Dopo le atmosfere catartiche di Mauritania Twist e Fare un fuoco, spazio al bis più folle dell’anno. Fasolo torna per primo sul palco con un enorme casco di banane che lancia a casaccio al pubblico. Qualcuno tra la folla parla di “gesto forte”, altri se ne fregano e sbucciano il frutto. Parte quindi Tony Hawk of Ghana, il cavallo di battaglia, e Ferrari invita tutti a salire sul palco. Sì, avete letto bene, metà parterre raggiunge la band e comincia a muoversi a ritmo. Spazio anche per improvvisazioni ed extra beat dei presenti, vale tutto: il microfono è a disposizione della calca salita sul palco e tra chi si improvvisa rapper e chi prova a lanciare messaggi, il caos diventa un’unica voce.
È questa l’immagine più forte che hanno lasciato ieri sera gli I Hate My Village all’Angelo Mai di Roma, a prescindere da ogni capacità tecnica fuori dal comune e a scanso di ogni tipo di discussione.
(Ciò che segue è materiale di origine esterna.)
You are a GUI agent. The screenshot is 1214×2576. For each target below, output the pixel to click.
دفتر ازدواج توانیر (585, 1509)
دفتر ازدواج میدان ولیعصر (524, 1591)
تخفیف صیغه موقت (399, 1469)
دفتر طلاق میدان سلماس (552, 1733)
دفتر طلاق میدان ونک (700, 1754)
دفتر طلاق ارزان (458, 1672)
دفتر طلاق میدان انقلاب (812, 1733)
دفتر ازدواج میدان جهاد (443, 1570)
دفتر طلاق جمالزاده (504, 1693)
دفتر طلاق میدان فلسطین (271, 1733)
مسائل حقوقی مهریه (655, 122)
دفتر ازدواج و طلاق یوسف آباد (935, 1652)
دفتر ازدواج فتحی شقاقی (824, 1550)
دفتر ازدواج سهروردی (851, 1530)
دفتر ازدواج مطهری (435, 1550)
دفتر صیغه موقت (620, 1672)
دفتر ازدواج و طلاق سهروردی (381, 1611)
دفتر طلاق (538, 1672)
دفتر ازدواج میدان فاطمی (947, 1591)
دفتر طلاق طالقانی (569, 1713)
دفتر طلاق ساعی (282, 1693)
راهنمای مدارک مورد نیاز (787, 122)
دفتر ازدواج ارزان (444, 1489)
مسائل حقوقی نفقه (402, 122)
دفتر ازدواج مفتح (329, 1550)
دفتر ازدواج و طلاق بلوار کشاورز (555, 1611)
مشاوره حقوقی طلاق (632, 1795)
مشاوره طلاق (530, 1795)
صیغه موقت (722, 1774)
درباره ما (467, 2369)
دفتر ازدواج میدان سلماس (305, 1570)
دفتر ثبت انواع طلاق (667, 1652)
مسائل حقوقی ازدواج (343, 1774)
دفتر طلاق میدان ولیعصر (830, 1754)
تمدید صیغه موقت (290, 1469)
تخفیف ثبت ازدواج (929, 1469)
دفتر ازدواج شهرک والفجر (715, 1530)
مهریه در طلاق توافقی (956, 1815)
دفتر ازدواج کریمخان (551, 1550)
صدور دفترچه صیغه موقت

Era la serata di quattro che si divertivano come pazzi e che ricordavano un amico. Hanno suonato forte, fortissimo, per fargli arrivare quel messaggio, anche giusto quelle tre note sparate in cielo per dire: “noi ci siamo, siamo con te, lo senti?”. E poi il pubblico, la vera guida, che chiude il concerto da protagonista ed esce dal locale soddisfatto ma con il retropensiero che quella serata dovesse restare nel personale cassetto dei ricordi per un po’ di tempo.
Che è poi quello che voleva Poppy’s per ogni suo concerto che organizzava.